Nature Notes

Vol. IX January, 1931 No. 1


All the bears are now tucked in for their regular winter's sleep - that is all but one. At least he was the proverbial exception to this rule a few days ago though by the time you read this even he probably has hibernated. At any rate his stubborness in this regard was probably prompted by the continued handouts that were available at the hotel. One might say that this illustrates a principle that applies to human beings as well. For where food is plentiful and the weather mild, such as along the shores of Puget Sound at the lower elevations, bears do not hibernate -- or at least their winter's sleep is fitful -- during the winter. Where the weather is severe during the winter and food scarce as is the case on "The Mountain" bears hibernate ever the lean period. Such is probably the case with this stubborn bear who found an easy food supply in the garbage cans back of the hotel, so he remained awake for a much longer period than customary.

Thus in the old days when pioneer hardships were the rule the settlers looked warily to winter and made plans accordingly, accumulating and storing up necessary foodstuffs for that lean period. Now, in most parts of our country, with transportation facilities well developed and other methods by which food and clothing may be readily and easily obtained most of us do not feel the necessity of "putting down" various sorts of foods or storing up large quantities of edibles for winter use. There is usually a grocery store where necessities for our tables may be obtained. So, in a measure even we do not, like the bear mentioned, find it necessary to "hibernate" as did our forefathers in the early days.

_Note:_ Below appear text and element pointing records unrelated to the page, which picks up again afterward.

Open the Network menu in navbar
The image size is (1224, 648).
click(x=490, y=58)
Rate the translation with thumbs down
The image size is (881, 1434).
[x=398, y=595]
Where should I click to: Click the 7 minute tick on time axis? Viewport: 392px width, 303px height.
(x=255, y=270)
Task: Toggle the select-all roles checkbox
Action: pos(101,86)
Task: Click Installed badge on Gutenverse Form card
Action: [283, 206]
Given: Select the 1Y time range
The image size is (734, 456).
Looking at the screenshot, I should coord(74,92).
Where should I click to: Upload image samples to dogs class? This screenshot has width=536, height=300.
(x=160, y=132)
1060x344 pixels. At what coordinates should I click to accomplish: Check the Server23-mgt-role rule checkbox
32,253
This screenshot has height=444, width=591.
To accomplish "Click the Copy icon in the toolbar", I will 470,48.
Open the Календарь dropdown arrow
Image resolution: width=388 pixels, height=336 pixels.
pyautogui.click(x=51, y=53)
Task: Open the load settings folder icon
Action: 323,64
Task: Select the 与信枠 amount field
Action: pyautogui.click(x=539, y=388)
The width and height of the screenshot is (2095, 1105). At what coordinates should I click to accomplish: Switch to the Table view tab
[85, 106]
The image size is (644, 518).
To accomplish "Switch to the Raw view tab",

Some time ago, when the new power line was being constructed along the Nisqually River bar, one of the linemen had a very interesting experience. It had been snowing for several weeks. The ground was well covered. The bears had either hibernated or were busy looking for suitable dens. One of the men, preceding the general crew, climbed to the top of a large prostrate fir log and leaped to the ground on the other side -- and immediately found himself in the midst of a sudden snowstorm. For a bear had chosen the overhanging sides of the giant trunk as a place to spend the winter and the snows had completely covered him up, obscuring him from view. Imagine the lineman's surprise when the impact of his body, as he jumped to the ground, suddenly caused the snowdrift at his side to rise in a variety of contortions that would have done credit to a minor earthquake. And then imagine his consternation when from amid the maelstrom of flying snow emerged the form of an angry bear. At least we suppose he was angry for who likes to be awakened in such a manner from the beginning of a sound sleep? My informant neglected to go into much detail regarding the actions of the lineman when the significance of the situation dawned upon him. However, we will leave that part of the episode to your own imagination.